EXERCISE: Only the lines below starting at the one that contains "You are a computer-use" and ending at the one that contains "Task: Click the Ballack output line" are to be reproduced, exactly and with both ends kept.

RECORDS FOR THE TASK:
════════════════════

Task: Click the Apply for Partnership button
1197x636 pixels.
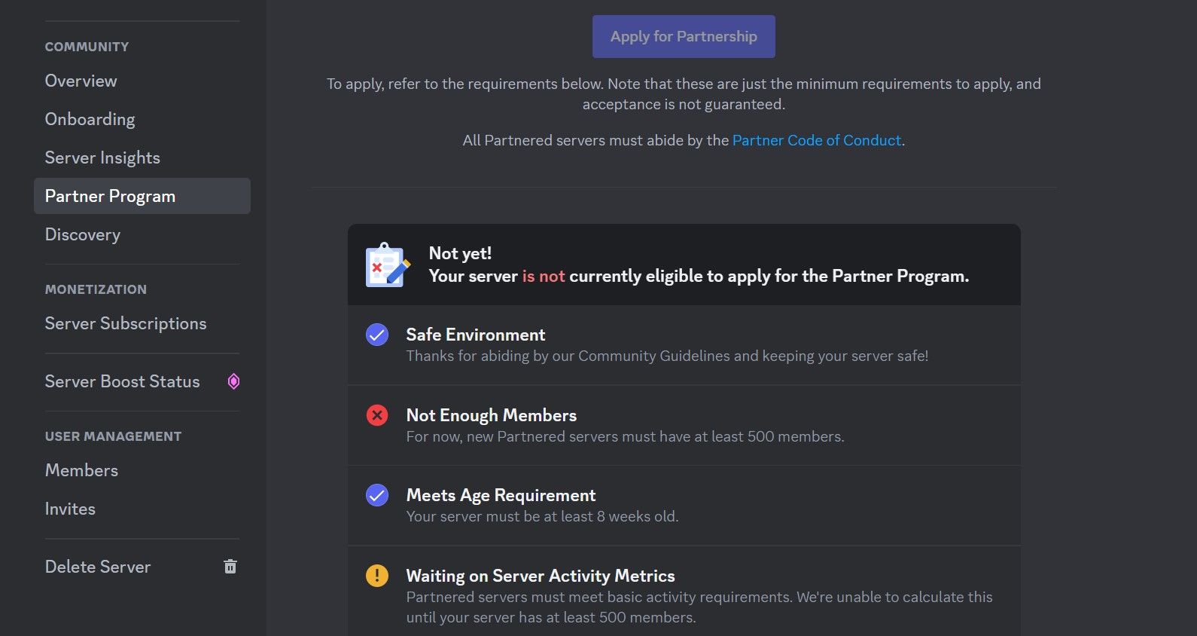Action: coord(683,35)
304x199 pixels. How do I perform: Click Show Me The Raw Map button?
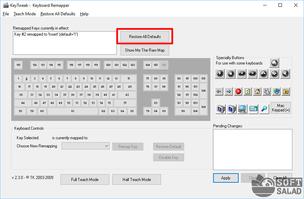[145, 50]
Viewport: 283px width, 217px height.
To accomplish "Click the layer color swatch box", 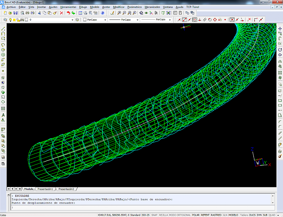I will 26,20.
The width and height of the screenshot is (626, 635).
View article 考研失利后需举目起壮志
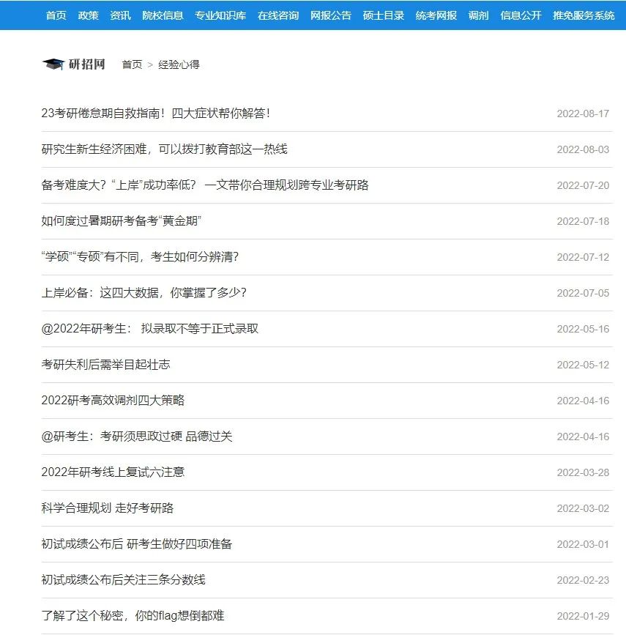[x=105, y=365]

════════════════════

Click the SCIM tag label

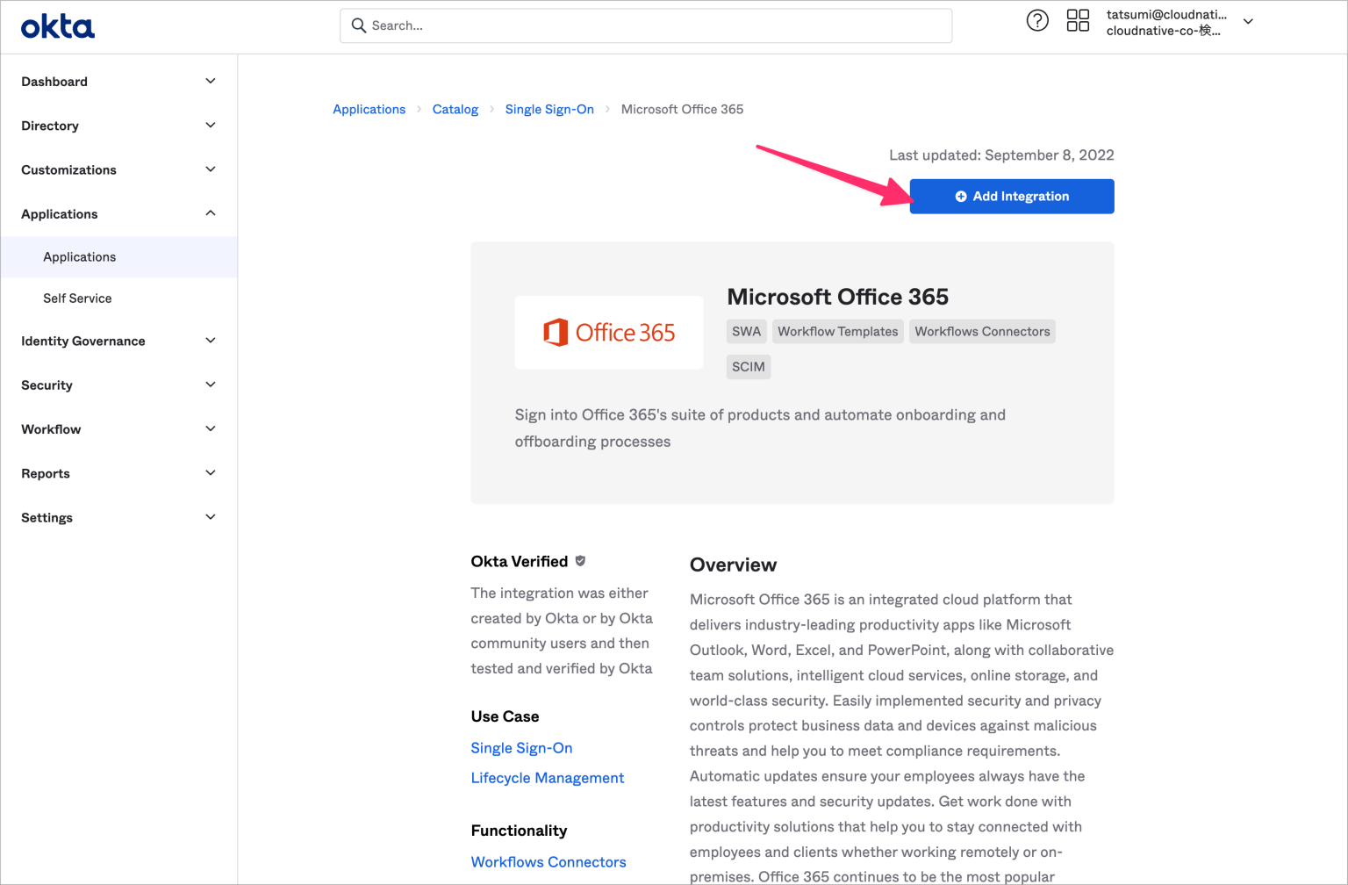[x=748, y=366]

════════════════════

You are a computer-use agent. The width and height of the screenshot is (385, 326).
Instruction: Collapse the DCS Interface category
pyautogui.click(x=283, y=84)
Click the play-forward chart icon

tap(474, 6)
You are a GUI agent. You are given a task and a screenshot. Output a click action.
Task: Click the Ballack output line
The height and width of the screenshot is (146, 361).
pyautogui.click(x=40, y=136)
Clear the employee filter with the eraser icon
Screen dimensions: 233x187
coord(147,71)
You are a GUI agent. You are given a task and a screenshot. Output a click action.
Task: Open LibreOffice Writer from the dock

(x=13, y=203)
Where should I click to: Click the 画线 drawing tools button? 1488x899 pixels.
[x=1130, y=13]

════════════════════

ANSWER:
You are a computer-use agent. The width and height of the screenshot is (385, 326).
Instruction: Collapse the DCS Interface category
pyautogui.click(x=283, y=84)
Click the play-forward chart icon

tap(474, 6)
You are a GUI agent. You are given a task and a screenshot. Output a click action.
Task: Click the Ballack output line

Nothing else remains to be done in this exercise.